Tuesday, March 22, 2011

Book Review : Still Alice

Title : Still Alice

Author : Lisa Genova

Publisher : Simon and Schuster

ISBN : 978-1-84739-624-2


What happens when somebody loses his/her complete identity while still very much alive?

'Still Alice' is the story of Alice Howland - a successful academician, an accomplished Harvard Professor, who is diagnosed with early onset of Alzheimer's Disease soon after she celebrated her 50th birthday . The doctor's verdict comes as a rude shock in her otherwise extremely active life, which she loves dearly and which is part of her real identity - full of travel, giving lectures, mentoring students besides being a loving wife and a mother of three.


It does not take long for her condition to deteriorate. The story is the third person account of how her disease progresses and the preventive measures she takes in order to extend the period of her being aware of who she actually is. Some of the parts are really touching and very sensitively handled - her being lost inside her own home looking for the bathroom, her forgetting everything about her actress daughter, her loneliness amidst her own family, her interactions with her youngest daughter and her heart-wrenching speech as an Alzheimer patient. These are the portions in which the author excels brilliantly, successfully invoking the right feelings in the readers.

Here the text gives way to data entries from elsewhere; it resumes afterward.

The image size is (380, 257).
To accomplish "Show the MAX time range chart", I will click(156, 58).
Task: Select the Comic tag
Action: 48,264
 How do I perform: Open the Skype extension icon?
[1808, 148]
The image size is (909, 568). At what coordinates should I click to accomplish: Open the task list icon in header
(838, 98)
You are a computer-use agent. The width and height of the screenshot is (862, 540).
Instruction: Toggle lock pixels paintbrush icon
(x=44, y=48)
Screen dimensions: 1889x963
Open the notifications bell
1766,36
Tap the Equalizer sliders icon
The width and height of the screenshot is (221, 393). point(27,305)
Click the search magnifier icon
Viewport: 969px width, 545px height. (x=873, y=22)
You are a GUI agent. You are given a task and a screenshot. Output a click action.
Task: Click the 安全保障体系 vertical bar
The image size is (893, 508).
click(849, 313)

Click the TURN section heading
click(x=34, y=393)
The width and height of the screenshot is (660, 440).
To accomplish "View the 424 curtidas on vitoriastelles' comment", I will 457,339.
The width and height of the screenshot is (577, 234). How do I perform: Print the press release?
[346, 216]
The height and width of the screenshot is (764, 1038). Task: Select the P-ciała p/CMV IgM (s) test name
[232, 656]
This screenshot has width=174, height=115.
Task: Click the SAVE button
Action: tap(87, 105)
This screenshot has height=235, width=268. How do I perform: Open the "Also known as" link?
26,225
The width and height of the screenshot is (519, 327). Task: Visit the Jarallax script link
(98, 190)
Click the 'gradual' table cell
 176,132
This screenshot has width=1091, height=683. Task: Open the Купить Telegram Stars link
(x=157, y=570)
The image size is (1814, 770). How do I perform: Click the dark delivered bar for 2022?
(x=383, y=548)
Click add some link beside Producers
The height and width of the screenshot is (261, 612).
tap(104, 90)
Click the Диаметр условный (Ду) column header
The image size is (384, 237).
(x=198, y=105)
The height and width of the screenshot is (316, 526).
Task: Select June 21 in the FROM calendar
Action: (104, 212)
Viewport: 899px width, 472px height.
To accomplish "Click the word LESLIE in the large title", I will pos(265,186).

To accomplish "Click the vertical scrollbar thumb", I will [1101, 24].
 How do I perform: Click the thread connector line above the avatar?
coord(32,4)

But there is much that is left unripe, unbaked and amateurish.


The author keeps dwelling on the fact that Alice is a smart Harvard Professor umpteen number of times. The early onset of Alzheimer is a tragic development for any person engaged in any occupation. In the beginning while introducing the protagonist, the mention of all her details are expected but too much of the same piece of information is definitely unpalatable.


Interaction among the family members on many occasions fall in the category of being artificial and superficial. While reading this kind of story I was expecting the handling of the close relationships in much more sensitive fashion. Characters should have been etched with a little more detail and warmth. The elder two children and even Alice's husband John come across as dry and shallow individuals.


This story had all the ingredients of being a great read but the lack of proper handling makes it fall short on many fronts. Despite all this, it is still an engaging book as it offers a close to accurate account of how it feels to be the patient of such brutal unforgiving disease.